HIV financing: backwards and deadly

As Michael Moore puts it, there is a lot “sicko” with our health care system. In many cases, it is with the AIDS epidemic where our system’s most profound injustices and inefficiencies are brought fully into the light.

According to the Kaiser Family Foundation, there are 1.2 million people in the United States living with HIV/AIDS and 40,000 new infections every year. In 2005, 17,000 people died from AIDS complications. Given that one year of antiretroviral therapy costs from $8,000 - $15,000, it is not surprising that between 42 percent and 59 percent of HIV-positive people are not receiving care. The scariest statistic, perhaps, is that one-quarter of HIV-positive people do not know they are sick and continue to pose a risk to their partners. While there is no cure for HIV (yet), the disease is eminently preventable and treatable. How is it that so many people remain untreated?

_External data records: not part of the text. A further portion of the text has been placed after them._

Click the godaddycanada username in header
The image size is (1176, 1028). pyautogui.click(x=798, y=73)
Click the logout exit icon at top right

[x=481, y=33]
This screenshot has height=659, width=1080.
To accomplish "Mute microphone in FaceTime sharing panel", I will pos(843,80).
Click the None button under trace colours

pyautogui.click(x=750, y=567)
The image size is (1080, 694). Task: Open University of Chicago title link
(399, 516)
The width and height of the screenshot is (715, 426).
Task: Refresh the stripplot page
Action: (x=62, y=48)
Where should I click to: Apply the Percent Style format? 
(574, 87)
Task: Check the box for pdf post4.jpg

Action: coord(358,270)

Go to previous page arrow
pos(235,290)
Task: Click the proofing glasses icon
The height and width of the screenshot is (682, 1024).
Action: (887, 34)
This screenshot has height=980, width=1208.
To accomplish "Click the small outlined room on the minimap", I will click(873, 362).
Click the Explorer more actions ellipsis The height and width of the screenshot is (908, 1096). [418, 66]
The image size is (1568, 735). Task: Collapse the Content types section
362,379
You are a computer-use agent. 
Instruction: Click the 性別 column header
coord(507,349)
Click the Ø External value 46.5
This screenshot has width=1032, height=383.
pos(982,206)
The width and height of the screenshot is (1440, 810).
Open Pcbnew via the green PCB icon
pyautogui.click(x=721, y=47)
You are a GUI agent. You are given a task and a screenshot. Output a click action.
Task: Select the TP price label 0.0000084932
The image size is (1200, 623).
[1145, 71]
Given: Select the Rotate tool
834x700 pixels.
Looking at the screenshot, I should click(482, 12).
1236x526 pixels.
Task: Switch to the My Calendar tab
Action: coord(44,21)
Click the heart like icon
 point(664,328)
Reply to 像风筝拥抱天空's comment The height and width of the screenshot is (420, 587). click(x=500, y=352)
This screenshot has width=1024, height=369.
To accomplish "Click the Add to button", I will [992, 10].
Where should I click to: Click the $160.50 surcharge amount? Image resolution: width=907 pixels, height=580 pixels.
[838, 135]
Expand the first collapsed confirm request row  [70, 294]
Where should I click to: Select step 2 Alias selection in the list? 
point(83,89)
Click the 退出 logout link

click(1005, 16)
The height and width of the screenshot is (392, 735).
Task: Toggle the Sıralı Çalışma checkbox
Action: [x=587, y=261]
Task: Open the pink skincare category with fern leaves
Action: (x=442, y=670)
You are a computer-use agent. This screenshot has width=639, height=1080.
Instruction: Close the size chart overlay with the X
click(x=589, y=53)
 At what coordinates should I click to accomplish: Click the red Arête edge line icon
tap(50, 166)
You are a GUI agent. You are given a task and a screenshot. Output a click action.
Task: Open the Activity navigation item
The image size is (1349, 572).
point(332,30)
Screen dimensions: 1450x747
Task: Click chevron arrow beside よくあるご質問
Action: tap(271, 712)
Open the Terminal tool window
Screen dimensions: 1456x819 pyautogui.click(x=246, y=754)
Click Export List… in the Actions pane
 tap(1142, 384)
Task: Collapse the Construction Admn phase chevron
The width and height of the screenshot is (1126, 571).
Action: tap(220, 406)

The sicker the person and the more HIV present in her/his blood, the easier it is for their partners to become infected. Therefore, HIV treatment is not only life-saving for the individual patient; it is a crucial strategy in an HIV prevention program.



Barriers to access

Today in America, low-income people with HIV have tremendous difficulty accessing life-saving drugs. Generally, they only become eligible for Medicaid once they are too sick to work and file for disability.

Plus, there is a particular racist edge to funding/treatment, since African Americans, Latinos and other people of color face higher rates of being uninsured or underinsured. And African Americans face a higher infection rate of HIV/AIDS than their white counterparts.

The Medicaid program was created in 1965 under Title XIX of the Social Security Act. It is an entitlement program that is jointly funded by the federal government and the states. Medicaid covers primarily three groups of low-income Americans: the elderly, the disabled, and parents and children. Services covered vary from state to state, but generally include hospital, out-patient, nursing home, prescription drug and long-term services.

Medicaid is the most important provider of care to HIV-positive people, covering 55 percent of adults and 90 percent of children living with HIV. In 2003, the federal government spent $4.8 billion through Medicaid on HIV/AIDS.

Not all low-income people living with HIV are eligible, however, because income is not the only criteria for eligibility. Most people who qualify for Medicaid do so because they have become so sick that they cannot work, as defined by Supplemental Social Security (SSI) eligibility. The criteria imposed by the Social Security Administration mandates that an individual must be unable to work due to a physical or mental condition expected to result in death, or that has lasted or can be expected to last for a continuous period of at least 12 months. This means that most people living with HIV only become eligible for services when their immune systems have declined to the point of an AIDS diagnosis.



Early Treatment Act

The Early Treatment for HIV Act (S 860, HR 3326) is a bill in Congress that would begin to address this situation. Introduced in the Senate by Sen. Gordon Smith of Oregon and in the House by Rep. Eliot Engel of New York, the bill would allow individuals living with HIV to become eligible for Medicaid coverage as soon as they are diagnosed with HIV. They no longer would have to wait until their disease progressed to AIDS in order to become eligible for crucial medicines. This is the third session of Congress where this bill has been introduced.

The notable fact is not that such a bill has been introduced; it is that it has not yet been passed. A bill that would allow over a million people access to life-saving medications and fund a critical strategy in combating the spread of this epidemic ought to have been adopted early in the epidemic, not 26 years into it.



Ineffective system

In our system, we are willing to pay for more expensive, less effective treatment once people are sicker. We are willing to leave 47 million people uninsured and millions more underinsured. And we are willing to allow the continuation of an epidemic that we have the technology and the means to control. AIDS exemplifies what is most wrong and most unjust in the way we pay for health care in the United States, and clearly shows the human, the material, and the public health cost of what happens when we do not provide affordable, quality health care for all.

Flávio Casoy works on universal health care with the American Medical Student Association.